Shia LaBeouf Credit: Getty Images
Shia LaBeouf
Credit: Getty Images

Shia LaBeouf recently dropped out of the Broadway production of ‘Orphans’ citing creative differences and disagreements with fellow actor Alec Baldwin.

The news is not particularly shocking. We imagine these types of things happen in the theater world all the time. Right?

Last night LaBeouf released his apology email to Baldwin over Twitter. We tend to keep our apology emails private (or you know, just apologize to someone in person) but to each his own.

LaBeouf’s email read:

My dad was a drug dealer. He was a sh-t human. But he was a man. He taught me how to be a man. What I know of men, Alec is-

A man is good at his job. Not his work, not his avocation, not his hobby. Not his career. His job.

A man can look you up and down and figure some things out. Before you say a word, he makes you. From your suitcase, from your watch, from your posture. A man infers.

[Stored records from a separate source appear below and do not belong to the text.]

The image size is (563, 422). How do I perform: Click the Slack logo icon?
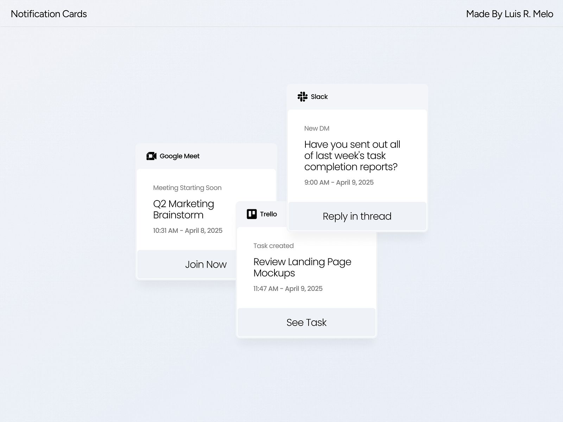[x=302, y=97]
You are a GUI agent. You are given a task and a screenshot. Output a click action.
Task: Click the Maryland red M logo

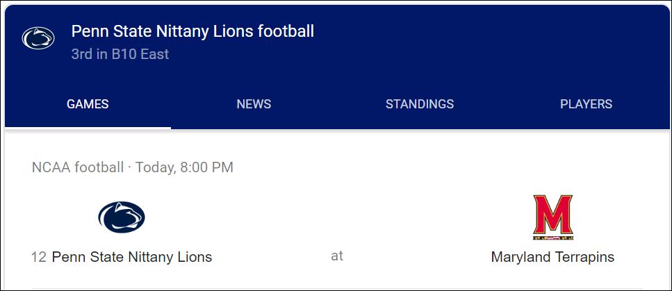coord(553,217)
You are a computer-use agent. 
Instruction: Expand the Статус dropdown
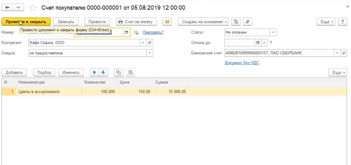tap(273, 33)
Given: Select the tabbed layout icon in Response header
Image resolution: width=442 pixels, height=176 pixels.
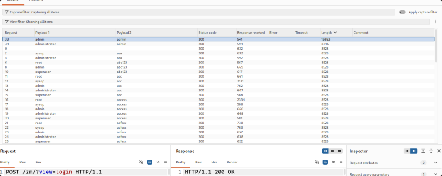Looking at the screenshot, I should pos(340,151).
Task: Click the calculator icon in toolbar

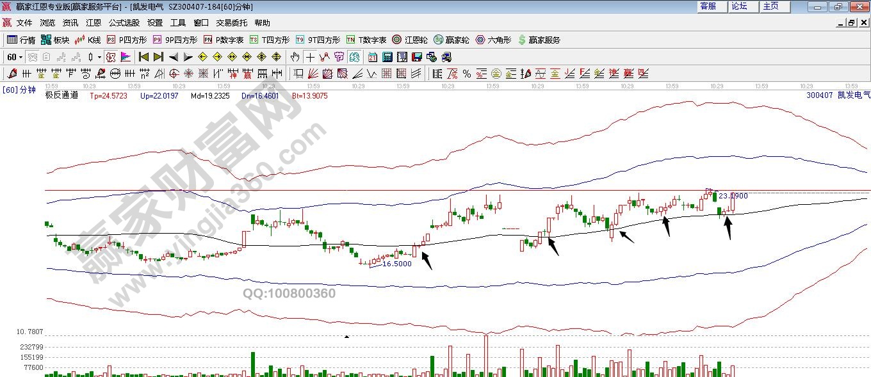Action: 387,57
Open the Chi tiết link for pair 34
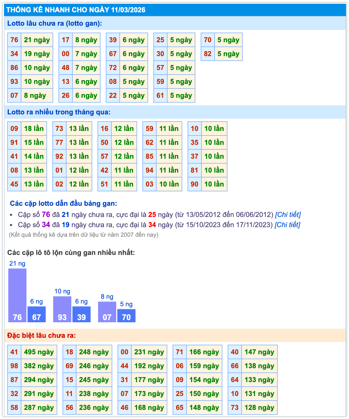The width and height of the screenshot is (349, 419). [x=287, y=225]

A man owns up. That’s why Mark McGwire is not a man. A man grasps his mistakes. He lays claim to who he is, and what he was, whether he likes them or not.

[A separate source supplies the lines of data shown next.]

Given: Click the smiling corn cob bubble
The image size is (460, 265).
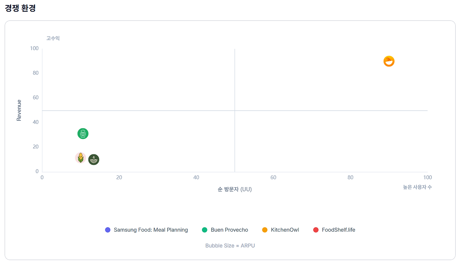Looking at the screenshot, I should (81, 158).
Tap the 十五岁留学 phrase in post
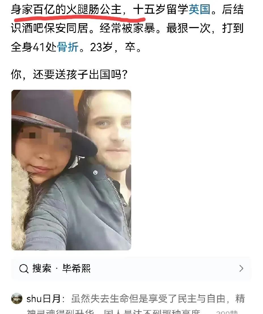This screenshot has height=314, width=263. click(x=161, y=9)
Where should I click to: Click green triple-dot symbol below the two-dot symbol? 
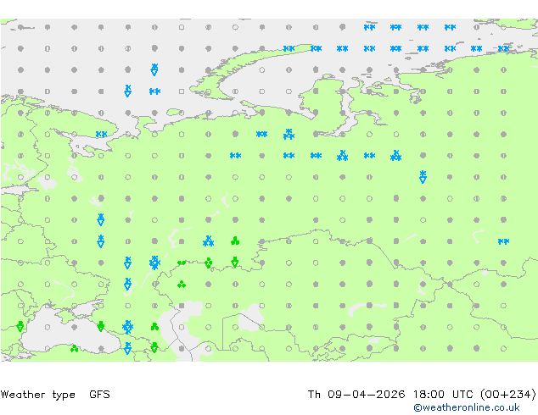pyautogui.click(x=182, y=285)
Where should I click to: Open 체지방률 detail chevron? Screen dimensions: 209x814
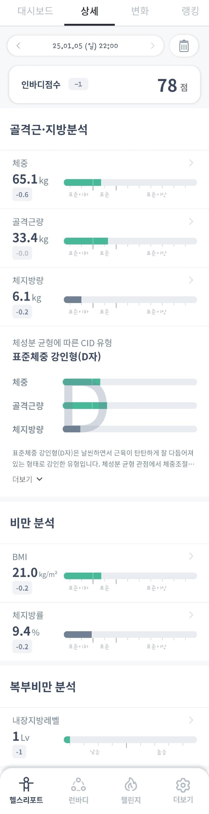coord(191,615)
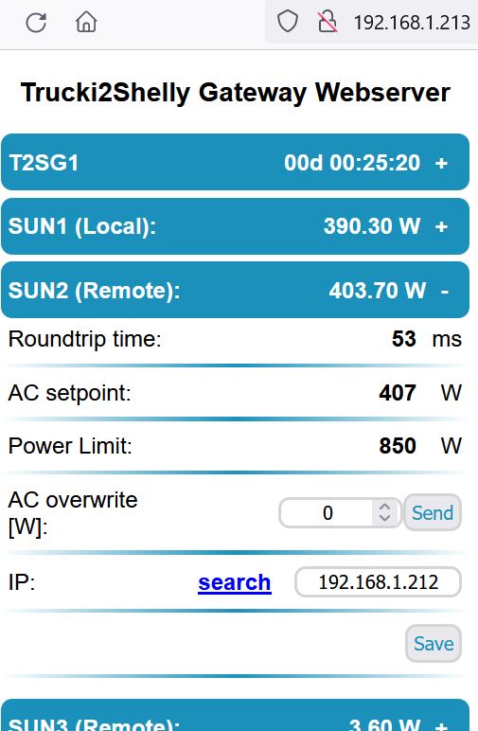This screenshot has width=478, height=731.
Task: Click the Trucki2Shelly Gateway Webserver heading
Action: click(x=236, y=92)
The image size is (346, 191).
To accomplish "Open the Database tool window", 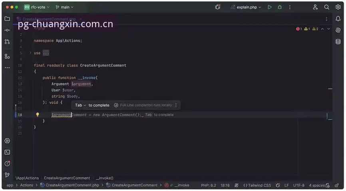I will (x=338, y=41).
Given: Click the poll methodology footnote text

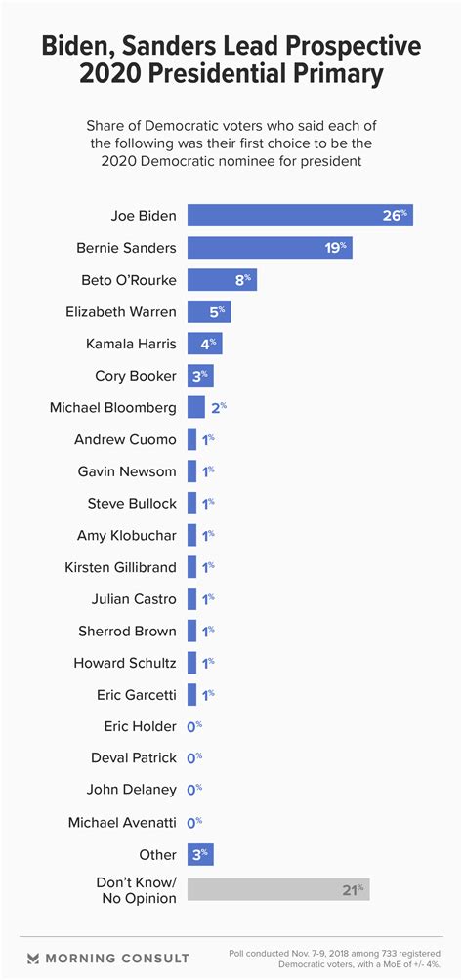Looking at the screenshot, I should (335, 959).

Some mistakes, though, he lets pass if no one notices. Like dropping the steak in the dirt.

He does not rely on rationalizations or explanations. He doesn’t winnow, winnow, winnow until truths can be humbly categorized, or intellectualized, until behavior can be written off with an explanation.

A man knows his tools and how to use them – just the ones he needs. Knows which saw is for what, how to find the stud.

A man does not know everything. He doesn’t try. He likes what other men know.
A man can tell you he was wrong. That he did wrong. That he planned to.

He can tell you when he is lost. He can apologize, even if sometimes it’s just to put an end to the bickering.

Alec, I’m sorry for my part of a dis-agreeable situation. – Shia.

Who knew LaBeouf was such a wordsmith. Don’t get too excited, he’s not.

It turns out LaBeouf completely plagiarized an essay published in Esquire titled “How to Be a Man” in 2009.

The original text is:

A man is good at his job. Not his work, not his avocation, not his hobby. Not his career. His job. It doesn’t matter what his job is, because if a man doesn’t like his job, he gets a new one.

A man can look you up and down and figure some things out. Before you say a word, he makes you. From your suitcase, from your watch, from your posture. A man infers.

A man owns up. That’s why Mark McGwire is not a man. A man grasps his mistakes. He lays claim to who he is, and what he was, whether he likes them or not.
Some mistakes, though, he lets pass if no one notices. Like dropping the steak in the dirt…

He does not rely on rationalizations or explanations. He doesn’t winnow, winnow, winnow until truths can be humbly categorized, or intellectualized, until behavior can be written off with an explanation…

A man knows his tools and how to use them – just the ones he needs. Knows which saw is for what, how to find the stud, when to use galvanized nails…

A man can tell you he was wrong. That he did wrong. That he planned to. He can tell you when he is lost. He can apologize, even if sometimes it’s just to put an end to the bickering.

A lazy apology or another diss toward Baldwin? In any case, well played, Shia. Well played.